What might you do about bringing to (ph) a higher reserve life? Is that just organic investment over time, or can we expect something more strategic?
And finally, earlier on, in your previous time you presented to us, you said 100 percent reserves replacement over the next five years. That was before the latest downgrade. So, presuming some of those reserves come back in, should we expect, therefore, more than 100 percent? Or have you essentially reduced your target, because you have got those additional reserves downgraded to put back in?
Malcolm Brinded - Executive Director Exploration & Production, Managing Director
I don't know that I would sort of focus on one number and say that's the right number, but what I would say, as we have said before -- it's an R/P (ph) of around nine years, which, as you say, is where we are at the end of '04, is not where we want to be. So we are growing the resource base and bringing that resource through the funnel.
One of the things that we have stressed before it is, at the moment and for the next few years, we are in a phase where there is a lot of investment going into long-term, long-life assets -- the Kashagan's and the Sakhalin's -- and then, of course, some like Athabasca and possibly GTL that may not contribute to SEC proved reserves, but will still contribute value and production streams and so forth.
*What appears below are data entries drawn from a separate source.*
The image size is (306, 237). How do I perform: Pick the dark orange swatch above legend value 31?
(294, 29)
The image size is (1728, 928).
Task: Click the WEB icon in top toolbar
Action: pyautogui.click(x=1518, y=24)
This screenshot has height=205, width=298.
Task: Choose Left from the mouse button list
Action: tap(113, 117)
So I think we've got to look at the total resource base and the total value.
Our focus remains on -- I think that is the right strategy for us. I think we see a lot of success in the integrated gas chain. We think we will grow our business in unconventionals, and I think that that will contribute to the resource base over time and grow that total resource base. I think it's going to be a combination focus on organic and from our own portfolio.
New business development, where we see a lot of success, things like GTL, which is not necessarily coming from expert exploration, but it is leveraging our technology and relationships to get us into a new and important position. And then, over time, as we have said right from the beginning, the third strand has got to be the right source of acquisitions, but in areas that match our strategy, where we can create value and where we see ourselves as a long-term competitor.
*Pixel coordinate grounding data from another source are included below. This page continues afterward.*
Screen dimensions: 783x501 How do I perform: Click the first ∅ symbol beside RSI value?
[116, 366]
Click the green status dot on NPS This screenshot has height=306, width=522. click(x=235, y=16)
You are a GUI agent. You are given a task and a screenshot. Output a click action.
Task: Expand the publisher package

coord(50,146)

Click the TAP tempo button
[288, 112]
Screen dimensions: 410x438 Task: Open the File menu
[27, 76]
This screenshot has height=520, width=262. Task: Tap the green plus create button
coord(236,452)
In terms of your question about have we changed the goal post, we have said 100 percent reserves replacement ratio, and we remain on that 100 percent. Yes, it's from a later starting point. But not only did we have issue and the uncertainty about timing of those rebookings -- and I gave you a couple of examples -- you also have the issue of uncertainty or of a shift, in some cases, of our understanding of the timings of the bookings we can make on existing projects. Because, as we got our heads around exactly what compliance means, it applies both to the portfolio we had at the end of '03 and the expectations of timings going forward. We stick with the 100 percent, reasonable confidence on that. And I hope, over time, over the long term, we'll find resources that we can add that will, in turn, come through to proved reserves.
Mark Tanoti - Analyst
Mark Tanoti (ph), Merrill Lynch. Peter, first question -- can you just maybe help us again with the math, because I am not really getting it. When you are showing debt adjusted cash flow last year, at $27 billion, you have told us your CapEx commitments and your dividends are going to be at least 26. And that's in a year, last year, where the oil price was 38 (ph) and refining margins were at cyclical highs. How does that all square with a $25 cash breakeven oil price? I'm just at a loss to see how those numbers work.
Maybe also, Malcolm, I can ask you a quick question on the E&P business. We have been at pains today (ph) to talk about reserve restatement and the issues surrounding that. But today, again, fourth-quarter results, we've seen what looks like a fairly disappointing E&P result, in terms of underlying margins. Can you talk a little about the underlying margin trends you're seeing in the actual business, in terms of what you are producing right now, and in terms of costs, cost pressures, on both a cash basis, in terms of underlying DD&A trends?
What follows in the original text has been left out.